January 3, 2023

AO3 Disco: The Road to v1.0

AO3 Disco: The Road to v1.0

On January 1st, 2023, I decided to start building the AO3 Discovery Engine. The motivation for this project was three fold:

  • Personal usage. I wanted to build something like this for personal use, as opposed to digging through bookmarks/tags on AO3.
  • Learning modern mobile app development. I haven't touched mobile apps since high school, back when Windows Phone was a thing, and wanted to get back into it.
  • Practical applications for research. I spend a lot of time reading various research papers, this project would put a lot of those ideas to a practical application.

This post will summarize the path from the original idea to the release of AO3 Disco v1.0 on the Google Play store and where I plan to go from here.

Web → Mobile

At the very beginning, I planned to build a web application that would allow people to build collections of works, and then for each collection, they would get suggestions for additional works that fit the "theme" of each collection. We actually got fairly far along in this process before discovering two issues:

  1. According to my sample size of three - we conducted a very scientific and metholodical survey - most people read fanfics on their mobile devices, not their laptops.
  2. Building collections of works was tedious - you had to repeatedly copy and paste URLs. The alternative was asking users to provide their AO3 username/password, which wasn't going to happen.
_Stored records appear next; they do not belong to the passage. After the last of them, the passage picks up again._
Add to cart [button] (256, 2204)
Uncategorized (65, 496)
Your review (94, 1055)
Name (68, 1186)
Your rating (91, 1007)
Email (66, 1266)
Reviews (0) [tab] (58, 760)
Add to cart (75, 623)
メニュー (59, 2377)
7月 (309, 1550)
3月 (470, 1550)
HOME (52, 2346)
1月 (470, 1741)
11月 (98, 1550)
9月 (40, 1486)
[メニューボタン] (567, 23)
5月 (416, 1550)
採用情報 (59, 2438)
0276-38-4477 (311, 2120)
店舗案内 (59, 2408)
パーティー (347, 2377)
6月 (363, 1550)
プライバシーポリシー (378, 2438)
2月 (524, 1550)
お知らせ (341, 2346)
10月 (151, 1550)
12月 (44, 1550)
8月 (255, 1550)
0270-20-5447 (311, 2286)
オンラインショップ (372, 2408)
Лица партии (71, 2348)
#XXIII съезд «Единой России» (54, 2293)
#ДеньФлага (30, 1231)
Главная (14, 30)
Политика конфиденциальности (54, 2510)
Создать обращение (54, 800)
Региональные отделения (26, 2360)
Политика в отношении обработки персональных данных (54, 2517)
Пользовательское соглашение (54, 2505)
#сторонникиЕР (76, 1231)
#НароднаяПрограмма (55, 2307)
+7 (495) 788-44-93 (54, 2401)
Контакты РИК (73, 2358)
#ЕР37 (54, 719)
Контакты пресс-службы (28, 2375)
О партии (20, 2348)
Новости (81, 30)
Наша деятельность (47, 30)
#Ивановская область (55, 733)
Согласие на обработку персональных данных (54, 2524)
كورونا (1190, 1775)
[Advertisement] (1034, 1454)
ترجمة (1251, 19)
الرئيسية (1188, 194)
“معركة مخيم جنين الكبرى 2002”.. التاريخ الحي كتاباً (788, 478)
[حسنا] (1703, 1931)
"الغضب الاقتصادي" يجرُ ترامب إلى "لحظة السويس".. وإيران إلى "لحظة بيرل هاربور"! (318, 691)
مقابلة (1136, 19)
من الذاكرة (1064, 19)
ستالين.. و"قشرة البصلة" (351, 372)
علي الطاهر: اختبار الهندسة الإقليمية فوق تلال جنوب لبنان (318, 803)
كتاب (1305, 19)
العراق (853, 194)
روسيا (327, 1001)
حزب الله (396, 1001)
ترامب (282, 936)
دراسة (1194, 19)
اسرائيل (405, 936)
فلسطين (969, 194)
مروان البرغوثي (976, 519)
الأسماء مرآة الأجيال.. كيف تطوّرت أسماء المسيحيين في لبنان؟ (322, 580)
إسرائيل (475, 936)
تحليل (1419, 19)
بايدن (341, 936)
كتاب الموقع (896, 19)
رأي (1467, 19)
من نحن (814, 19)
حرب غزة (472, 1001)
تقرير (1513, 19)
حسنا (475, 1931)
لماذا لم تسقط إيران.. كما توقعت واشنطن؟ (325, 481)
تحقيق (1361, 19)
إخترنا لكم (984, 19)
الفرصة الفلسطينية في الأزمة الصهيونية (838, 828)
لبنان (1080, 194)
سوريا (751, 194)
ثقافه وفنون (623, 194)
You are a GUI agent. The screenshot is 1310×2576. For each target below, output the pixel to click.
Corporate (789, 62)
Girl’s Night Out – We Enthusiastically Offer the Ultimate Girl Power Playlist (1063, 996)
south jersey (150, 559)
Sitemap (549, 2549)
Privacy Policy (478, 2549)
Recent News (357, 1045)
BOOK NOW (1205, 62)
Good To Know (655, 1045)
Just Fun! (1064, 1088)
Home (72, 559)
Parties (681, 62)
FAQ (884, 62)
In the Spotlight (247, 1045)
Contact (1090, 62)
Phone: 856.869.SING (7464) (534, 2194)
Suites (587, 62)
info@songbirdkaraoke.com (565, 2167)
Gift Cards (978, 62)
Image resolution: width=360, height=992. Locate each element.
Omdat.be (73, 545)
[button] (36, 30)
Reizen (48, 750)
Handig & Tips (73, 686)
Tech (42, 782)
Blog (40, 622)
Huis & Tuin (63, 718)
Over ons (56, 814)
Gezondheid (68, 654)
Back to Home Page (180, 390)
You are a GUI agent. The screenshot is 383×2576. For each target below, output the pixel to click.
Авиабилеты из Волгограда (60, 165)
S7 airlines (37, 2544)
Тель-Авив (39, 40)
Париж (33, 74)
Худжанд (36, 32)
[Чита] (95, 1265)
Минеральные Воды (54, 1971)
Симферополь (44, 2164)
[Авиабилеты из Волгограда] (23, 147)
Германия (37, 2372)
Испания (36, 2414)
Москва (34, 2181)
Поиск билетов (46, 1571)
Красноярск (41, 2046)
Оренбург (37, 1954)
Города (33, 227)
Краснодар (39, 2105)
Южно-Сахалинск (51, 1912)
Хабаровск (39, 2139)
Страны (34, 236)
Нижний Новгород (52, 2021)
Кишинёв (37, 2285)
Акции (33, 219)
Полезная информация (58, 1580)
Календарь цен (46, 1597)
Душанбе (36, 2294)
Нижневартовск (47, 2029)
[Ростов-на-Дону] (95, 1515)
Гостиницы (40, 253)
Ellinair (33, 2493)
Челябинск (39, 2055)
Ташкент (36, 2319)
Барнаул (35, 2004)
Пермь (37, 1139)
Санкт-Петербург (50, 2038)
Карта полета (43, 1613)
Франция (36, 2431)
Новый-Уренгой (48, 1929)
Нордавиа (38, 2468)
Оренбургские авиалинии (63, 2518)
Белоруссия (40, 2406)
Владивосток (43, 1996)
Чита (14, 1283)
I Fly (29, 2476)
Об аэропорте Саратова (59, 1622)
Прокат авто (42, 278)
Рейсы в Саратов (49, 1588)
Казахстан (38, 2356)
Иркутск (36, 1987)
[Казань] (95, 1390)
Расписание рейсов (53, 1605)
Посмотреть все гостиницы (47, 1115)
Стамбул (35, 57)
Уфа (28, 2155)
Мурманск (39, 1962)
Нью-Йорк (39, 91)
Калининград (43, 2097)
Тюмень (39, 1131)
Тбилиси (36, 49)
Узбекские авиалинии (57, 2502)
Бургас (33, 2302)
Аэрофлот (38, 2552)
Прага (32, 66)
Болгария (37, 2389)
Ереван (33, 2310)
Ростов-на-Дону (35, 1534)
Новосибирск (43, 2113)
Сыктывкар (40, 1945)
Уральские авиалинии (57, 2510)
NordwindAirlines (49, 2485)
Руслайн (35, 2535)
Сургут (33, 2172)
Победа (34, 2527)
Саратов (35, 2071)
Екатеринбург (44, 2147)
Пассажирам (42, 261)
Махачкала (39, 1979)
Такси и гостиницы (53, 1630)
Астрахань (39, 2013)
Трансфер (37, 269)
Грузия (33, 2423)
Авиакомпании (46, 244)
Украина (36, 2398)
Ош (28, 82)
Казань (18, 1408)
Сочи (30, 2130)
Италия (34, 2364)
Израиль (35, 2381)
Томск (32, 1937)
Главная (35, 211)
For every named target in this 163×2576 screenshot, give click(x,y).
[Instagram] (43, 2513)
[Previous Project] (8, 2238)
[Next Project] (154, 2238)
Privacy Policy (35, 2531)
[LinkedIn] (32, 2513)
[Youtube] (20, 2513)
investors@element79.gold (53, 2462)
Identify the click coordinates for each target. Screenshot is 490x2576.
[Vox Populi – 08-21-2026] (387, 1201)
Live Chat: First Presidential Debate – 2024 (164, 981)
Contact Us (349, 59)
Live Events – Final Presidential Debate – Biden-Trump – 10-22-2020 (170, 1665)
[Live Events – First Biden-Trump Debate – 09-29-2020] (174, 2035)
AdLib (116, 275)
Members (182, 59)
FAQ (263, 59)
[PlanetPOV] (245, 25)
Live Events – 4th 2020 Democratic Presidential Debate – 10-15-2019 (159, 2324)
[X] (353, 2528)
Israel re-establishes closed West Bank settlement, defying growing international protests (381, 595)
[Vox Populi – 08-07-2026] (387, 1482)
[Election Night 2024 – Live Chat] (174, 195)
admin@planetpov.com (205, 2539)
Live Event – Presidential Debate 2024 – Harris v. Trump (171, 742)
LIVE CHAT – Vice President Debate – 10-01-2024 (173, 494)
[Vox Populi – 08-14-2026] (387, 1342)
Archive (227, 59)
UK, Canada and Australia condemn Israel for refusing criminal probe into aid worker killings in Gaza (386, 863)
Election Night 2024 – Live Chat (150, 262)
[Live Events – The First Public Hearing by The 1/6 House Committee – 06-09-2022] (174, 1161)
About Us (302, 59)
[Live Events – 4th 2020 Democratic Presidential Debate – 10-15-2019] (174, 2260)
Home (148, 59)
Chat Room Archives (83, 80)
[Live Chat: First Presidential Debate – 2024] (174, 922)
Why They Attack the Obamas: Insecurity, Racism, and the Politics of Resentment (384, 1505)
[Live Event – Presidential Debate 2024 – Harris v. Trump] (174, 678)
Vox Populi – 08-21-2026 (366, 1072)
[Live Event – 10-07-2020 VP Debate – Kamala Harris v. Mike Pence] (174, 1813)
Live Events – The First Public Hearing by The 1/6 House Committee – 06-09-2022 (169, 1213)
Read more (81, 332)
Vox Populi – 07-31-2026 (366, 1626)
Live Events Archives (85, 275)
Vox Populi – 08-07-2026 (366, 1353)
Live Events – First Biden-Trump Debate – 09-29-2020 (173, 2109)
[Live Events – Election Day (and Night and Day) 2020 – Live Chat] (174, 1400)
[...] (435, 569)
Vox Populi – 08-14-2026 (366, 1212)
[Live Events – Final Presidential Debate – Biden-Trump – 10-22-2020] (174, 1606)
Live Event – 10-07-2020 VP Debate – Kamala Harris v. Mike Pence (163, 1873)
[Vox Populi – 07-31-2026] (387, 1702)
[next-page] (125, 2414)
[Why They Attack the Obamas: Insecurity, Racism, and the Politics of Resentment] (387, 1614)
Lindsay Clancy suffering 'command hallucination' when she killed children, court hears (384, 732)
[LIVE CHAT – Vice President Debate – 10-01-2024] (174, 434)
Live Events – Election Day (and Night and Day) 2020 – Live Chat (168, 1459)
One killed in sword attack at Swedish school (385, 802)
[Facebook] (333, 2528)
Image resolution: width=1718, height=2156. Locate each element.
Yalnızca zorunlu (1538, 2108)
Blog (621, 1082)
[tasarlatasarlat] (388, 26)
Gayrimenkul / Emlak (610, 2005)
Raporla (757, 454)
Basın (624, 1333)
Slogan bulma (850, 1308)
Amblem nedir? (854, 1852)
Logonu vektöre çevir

These discoveries - in addition with the fact that I was interested in learning mobile development - led me to pivot to building a mobile app. The key feature I was looking for? The ability to "share" a work from your browser to the app and get recommendations - no copy and pasting needed.

Then, upon discovering that the registration fee for submitting an app to Android's Play Store was only \$25 while Apple's App Store was \$99, I decided to start with an Android app.

And that's how AO3 Disco was born.

Android App

When building the mobile app, I encountered several false starts. I started by trying to build the app using Jetpack Compose, the latest framework for building mobile apps officially supported by Google. As it turns out, I have no clue how to use Kotlin.

After rapidly going through a bunch of frameworks - Java for Android, Flutter, Xamarin, etc. - and concluding that they were all really hard to use, I finally settled on Ionic/Capacitor, a framework which would allow me to implement most of the app using web technologies and only using native plugins for the tricky stuff.

An early sketch of what the app could have looked like, drafted in Figma.

Having finally decided upon a tech stack for the front-end of the app itself, I proceeded to blunder my way through implementing a MVP which provided 2 capabilities: sharing a work from a browser and allowing users to scroll through a deck of recommendations.

The MVP which was released to a small group of testers after posting in /r/TheCitadel.

I posted in a relatively smaller subreddit (r/TheCitadel) asking users to give our app a try and received lots of actionable feedback. This led us to v1.0 of the app which added new features such as bookmarks, history, filters, snoozing, and more.

Our listing on the Google Play store after two weeks.

This was released publicly a week later and posted to several subreddits, including r/rational, where I received a lot of awesome technical questions, leading me to draft this post.

Discovery Engines

Currently, there are two discovery engines available in the app that the users can choose from. Eventually, I hope to be able to combine them into a single optimized engine by adding a second stage model, but as I have not figured out a way to balance the trade-offs yet, it's currently up to the user to choose which experience they prefer:

  • Classic. Given a specific work, this engine looks at other users who also enjoyed that work, then looks at all of the other works those users enjoyed, and uses that score to provide a set of recommendations.
  • Freeform. Given a specific work, this engine uses a neural network to transform it into a 200-dimensional embedding vector. Then, it looks for other works whose vector representations are closest to the specified vector.

Classic

The benefits of the classic model are clear:

  • Faster + lower cost to run. This can be implemented (mostly) as a SQL query which can be easily optimized with various indexes.
  • Consistent / reliable results. The recommendations only change if the underlying data changes a lot; furthermore, by definition, this will only give you "reasonable" recommendations.
  • Easy to debug. If you get some really bad recommendations, it's easy to dig into the data and figure out what went wrong. And usually, the answer to that is that the system simply didn't have enough data.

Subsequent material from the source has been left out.